What to do => Rewrite all of the material below, changing each "legend entry" to "key item" and leaving everything else the same.
[START OF Data for this task]
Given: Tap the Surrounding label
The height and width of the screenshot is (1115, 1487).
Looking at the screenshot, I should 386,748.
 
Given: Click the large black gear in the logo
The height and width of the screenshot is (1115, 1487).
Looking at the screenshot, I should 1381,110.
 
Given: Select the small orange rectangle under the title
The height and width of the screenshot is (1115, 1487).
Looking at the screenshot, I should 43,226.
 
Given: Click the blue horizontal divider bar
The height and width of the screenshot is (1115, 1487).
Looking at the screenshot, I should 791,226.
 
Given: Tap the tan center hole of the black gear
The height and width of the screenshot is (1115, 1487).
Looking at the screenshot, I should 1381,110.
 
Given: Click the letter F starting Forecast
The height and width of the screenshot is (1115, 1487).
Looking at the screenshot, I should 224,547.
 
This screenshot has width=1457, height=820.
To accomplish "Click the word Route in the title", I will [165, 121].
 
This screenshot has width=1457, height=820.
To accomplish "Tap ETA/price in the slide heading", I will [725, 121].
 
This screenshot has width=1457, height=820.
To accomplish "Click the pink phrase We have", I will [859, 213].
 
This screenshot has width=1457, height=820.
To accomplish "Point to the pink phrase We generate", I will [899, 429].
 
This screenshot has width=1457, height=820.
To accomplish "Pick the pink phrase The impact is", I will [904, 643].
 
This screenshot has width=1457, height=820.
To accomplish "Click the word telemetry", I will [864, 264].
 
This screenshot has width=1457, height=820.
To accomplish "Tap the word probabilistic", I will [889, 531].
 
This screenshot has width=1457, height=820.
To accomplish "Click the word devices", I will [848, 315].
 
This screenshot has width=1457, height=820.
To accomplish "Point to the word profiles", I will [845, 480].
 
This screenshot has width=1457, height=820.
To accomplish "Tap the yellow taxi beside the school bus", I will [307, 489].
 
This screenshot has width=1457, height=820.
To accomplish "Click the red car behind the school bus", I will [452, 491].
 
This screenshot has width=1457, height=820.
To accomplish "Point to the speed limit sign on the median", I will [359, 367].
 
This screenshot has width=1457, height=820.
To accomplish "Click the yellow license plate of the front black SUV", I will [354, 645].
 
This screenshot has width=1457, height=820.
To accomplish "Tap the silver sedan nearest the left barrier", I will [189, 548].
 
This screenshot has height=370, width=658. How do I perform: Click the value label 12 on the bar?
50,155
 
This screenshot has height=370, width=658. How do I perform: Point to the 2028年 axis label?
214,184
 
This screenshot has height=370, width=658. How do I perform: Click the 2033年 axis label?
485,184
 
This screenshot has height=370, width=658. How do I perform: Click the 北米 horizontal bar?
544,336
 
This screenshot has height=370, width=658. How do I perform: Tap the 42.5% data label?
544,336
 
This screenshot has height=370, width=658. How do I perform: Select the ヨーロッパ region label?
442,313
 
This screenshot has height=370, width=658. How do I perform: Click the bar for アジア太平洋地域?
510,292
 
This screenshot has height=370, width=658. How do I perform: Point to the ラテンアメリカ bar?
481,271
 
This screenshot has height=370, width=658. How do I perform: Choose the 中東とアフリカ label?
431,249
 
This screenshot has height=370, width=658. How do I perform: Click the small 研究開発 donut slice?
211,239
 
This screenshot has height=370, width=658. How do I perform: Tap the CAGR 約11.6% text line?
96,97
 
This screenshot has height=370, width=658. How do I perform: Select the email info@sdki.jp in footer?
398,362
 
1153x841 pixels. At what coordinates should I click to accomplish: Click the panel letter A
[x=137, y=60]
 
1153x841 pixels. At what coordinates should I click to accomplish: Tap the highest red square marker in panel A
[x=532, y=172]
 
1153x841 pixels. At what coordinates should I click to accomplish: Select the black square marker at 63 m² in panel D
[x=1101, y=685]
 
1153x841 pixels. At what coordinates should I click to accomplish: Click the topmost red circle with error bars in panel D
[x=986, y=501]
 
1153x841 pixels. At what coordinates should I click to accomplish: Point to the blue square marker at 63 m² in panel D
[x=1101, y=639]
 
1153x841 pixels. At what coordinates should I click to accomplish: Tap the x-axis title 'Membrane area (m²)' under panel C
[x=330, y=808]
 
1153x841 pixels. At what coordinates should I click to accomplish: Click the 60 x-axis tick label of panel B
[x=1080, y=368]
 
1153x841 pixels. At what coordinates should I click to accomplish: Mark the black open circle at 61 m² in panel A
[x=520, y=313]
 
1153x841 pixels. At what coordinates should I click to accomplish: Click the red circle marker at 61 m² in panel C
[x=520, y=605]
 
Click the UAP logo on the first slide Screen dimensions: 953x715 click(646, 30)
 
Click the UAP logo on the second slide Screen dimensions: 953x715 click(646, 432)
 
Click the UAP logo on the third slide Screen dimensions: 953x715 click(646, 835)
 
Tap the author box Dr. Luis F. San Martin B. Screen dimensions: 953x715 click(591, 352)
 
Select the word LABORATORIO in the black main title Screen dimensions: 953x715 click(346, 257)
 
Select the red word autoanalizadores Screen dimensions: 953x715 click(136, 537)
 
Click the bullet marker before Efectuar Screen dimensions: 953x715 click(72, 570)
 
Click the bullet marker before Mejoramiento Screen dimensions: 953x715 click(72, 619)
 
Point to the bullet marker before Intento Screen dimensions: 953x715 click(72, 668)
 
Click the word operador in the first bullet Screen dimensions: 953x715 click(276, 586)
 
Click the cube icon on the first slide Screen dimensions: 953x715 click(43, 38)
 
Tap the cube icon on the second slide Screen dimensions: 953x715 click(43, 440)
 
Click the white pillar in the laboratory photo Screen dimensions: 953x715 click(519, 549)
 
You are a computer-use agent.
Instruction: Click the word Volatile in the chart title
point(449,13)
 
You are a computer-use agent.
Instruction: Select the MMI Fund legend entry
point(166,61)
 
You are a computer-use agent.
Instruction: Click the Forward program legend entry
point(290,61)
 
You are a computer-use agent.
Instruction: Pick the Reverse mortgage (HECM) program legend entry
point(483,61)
[END OF Data for this task]
Completed task =>
Given: Tap the Surrounding label
The height and width of the screenshot is (1115, 1487).
Looking at the screenshot, I should 386,748.
 
Given: Click the large black gear in the logo
The height and width of the screenshot is (1115, 1487).
Looking at the screenshot, I should 1381,110.
 
Given: Select the small orange rectangle under the title
The height and width of the screenshot is (1115, 1487).
Looking at the screenshot, I should 43,226.
 
Given: Click the blue horizontal divider bar
The height and width of the screenshot is (1115, 1487).
Looking at the screenshot, I should 791,226.
 
Given: Tap the tan center hole of the black gear
The height and width of the screenshot is (1115, 1487).
Looking at the screenshot, I should 1381,110.
 
Given: Click the letter F starting Forecast
The height and width of the screenshot is (1115, 1487).
Looking at the screenshot, I should 224,547.
 
This screenshot has width=1457, height=820.
To accomplish "Click the word Route in the title", I will [165, 121].
 
This screenshot has width=1457, height=820.
To accomplish "Tap ETA/price in the slide heading", I will [725, 121].
 
This screenshot has width=1457, height=820.
To accomplish "Click the pink phrase We have", I will [859, 213].
 
This screenshot has width=1457, height=820.
To accomplish "Point to the pink phrase We generate", I will [899, 429].
 
This screenshot has width=1457, height=820.
To accomplish "Pick the pink phrase The impact is", I will [904, 643].
 
This screenshot has width=1457, height=820.
To accomplish "Click the word telemetry", I will [864, 264].
 
This screenshot has width=1457, height=820.
To accomplish "Tap the word probabilistic", I will [889, 531].
 
This screenshot has width=1457, height=820.
To accomplish "Click the word devices", I will [848, 315].
 
This screenshot has width=1457, height=820.
To accomplish "Point to the word profiles", I will [845, 480].
 
This screenshot has width=1457, height=820.
To accomplish "Tap the yellow taxi beside the school bus", I will [307, 489].
 
This screenshot has width=1457, height=820.
To accomplish "Click the red car behind the school bus", I will [452, 491].
 
This screenshot has width=1457, height=820.
To accomplish "Point to the speed limit sign on the median", I will [359, 367].
 
This screenshot has width=1457, height=820.
To accomplish "Click the yellow license plate of the front black SUV", I will [354, 645].
 
This screenshot has width=1457, height=820.
To accomplish "Tap the silver sedan nearest the left barrier", I will [189, 548].
 
This screenshot has height=370, width=658. How do I perform: Click the value label 12 on the bar?
50,155
 
This screenshot has height=370, width=658. How do I perform: Point to the 2028年 axis label?
214,184
 
This screenshot has height=370, width=658. How do I perform: Click the 2033年 axis label?
485,184
 
This screenshot has height=370, width=658. How do I perform: Click the 北米 horizontal bar?
544,336
 
This screenshot has height=370, width=658. How do I perform: Tap the 42.5% data label?
544,336
 
This screenshot has height=370, width=658. How do I perform: Select the ヨーロッパ region label?
442,313
 
This screenshot has height=370, width=658. How do I perform: Click the bar for アジア太平洋地域?
510,292
 
This screenshot has height=370, width=658. How do I perform: Point to the ラテンアメリカ bar?
481,271
 
This screenshot has height=370, width=658. How do I perform: Choose the 中東とアフリカ label?
431,249
 
This screenshot has height=370, width=658. How do I perform: Click the small 研究開発 donut slice?
211,239
 
This screenshot has height=370, width=658. How do I perform: Tap the CAGR 約11.6% text line?
96,97
 
This screenshot has height=370, width=658. How do I perform: Select the email info@sdki.jp in footer?
398,362
 
1153x841 pixels. At what coordinates should I click to accomplish: Click the panel letter A
[x=137, y=60]
 
1153x841 pixels. At what coordinates should I click to accomplish: Tap the highest red square marker in panel A
[x=532, y=172]
 
1153x841 pixels. At what coordinates should I click to accomplish: Select the black square marker at 63 m² in panel D
[x=1101, y=685]
 
1153x841 pixels. At what coordinates should I click to accomplish: Click the topmost red circle with error bars in panel D
[x=986, y=501]
 
1153x841 pixels. At what coordinates should I click to accomplish: Point to the blue square marker at 63 m² in panel D
[x=1101, y=639]
 
1153x841 pixels. At what coordinates should I click to accomplish: Tap the x-axis title 'Membrane area (m²)' under panel C
[x=330, y=808]
 
1153x841 pixels. At what coordinates should I click to accomplish: Click the 60 x-axis tick label of panel B
[x=1080, y=368]
 
1153x841 pixels. At what coordinates should I click to accomplish: Mark the black open circle at 61 m² in panel A
[x=520, y=313]
 
1153x841 pixels. At what coordinates should I click to accomplish: Click the red circle marker at 61 m² in panel C
[x=520, y=605]
 
Click the UAP logo on the first slide Screen dimensions: 953x715 click(646, 30)
 
Click the UAP logo on the second slide Screen dimensions: 953x715 click(646, 432)
 
Click the UAP logo on the third slide Screen dimensions: 953x715 click(646, 835)
 
Tap the author box Dr. Luis F. San Martin B. Screen dimensions: 953x715 click(591, 352)
 
Select the word LABORATORIO in the black main title Screen dimensions: 953x715 click(346, 257)
 
Select the red word autoanalizadores Screen dimensions: 953x715 click(136, 537)
 
Click the bullet marker before Efectuar Screen dimensions: 953x715 click(72, 570)
 
Click the bullet marker before Mejoramiento Screen dimensions: 953x715 click(72, 619)
 
Point to the bullet marker before Intento Screen dimensions: 953x715 click(72, 668)
 
Click the word operador in the first bullet Screen dimensions: 953x715 click(276, 586)
 
Click the cube icon on the first slide Screen dimensions: 953x715 click(43, 38)
 
Tap the cube icon on the second slide Screen dimensions: 953x715 click(43, 440)
 
Click the white pillar in the laboratory photo Screen dimensions: 953x715 click(519, 549)
 
You are a computer-use agent.
Instruction: Click the word Volatile in the chart title
point(449,13)
 
You are a computer-use agent.
Instruction: Select the MMI Fund key item
point(166,61)
 
You are a computer-use agent.
Instruction: Click the Forward program key item
point(290,61)
 
You are a computer-use agent.
Instruction: Pick the Reverse mortgage (HECM) program key item
point(483,61)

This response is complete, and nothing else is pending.